UVA nurse fights stigma surrounding lung cancer
When Lee Ann Johnson was in nursing school, her mother was diagnosed with lung cancer. She was in her mid-50’s, and the news came as a terrible shock.
“She was not a smoker and had never smoked," she recalls. The second leading cause of lung cancer is radon exposure.”
Radon is an odorless gas released from rocks, soil and water, and it’s sometimes found in homes. Johnson doesn’t know if that’s what caused her mother’s illness, but she says it shouldn’t matter.
“It’s horrible for everyone, and so we should be advocating for everyone who is diagnosed to get the best care possible, to have their symptoms managed in the best way possible, and to give them the same empathy,” Johnson contends.
Her research suggests there’s a stigma surrounding the disease. People figure smokers brought this on themselves, and they are less likely to lend social support.
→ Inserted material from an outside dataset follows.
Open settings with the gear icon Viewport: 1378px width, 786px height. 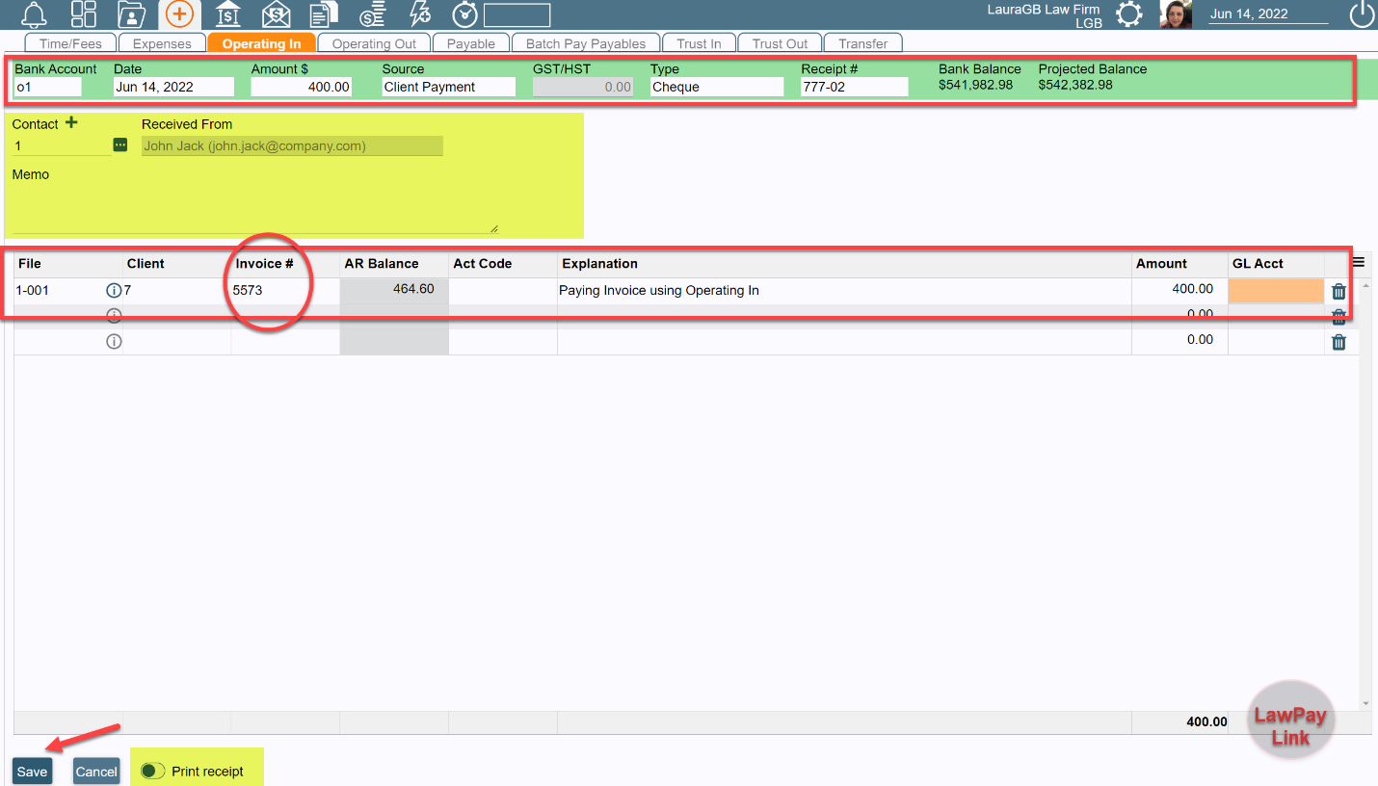[x=1129, y=14]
“There’s not a pink ribbon campaign, and there’s not a lot of walks to raise money for lung cancer.," she explains. "When you look at overall funding through the federal government, lung cancer receives very little funding compared to other cancers.”
On her death bed, Johnson’s mom made her promise to find a man, buy a house, have babies –and to fix lung cancer. A dutiful daughter, she got a PhD and is now doing research in that field and working to reduce the stigma associated with the leading cause of cancer deaths in this country.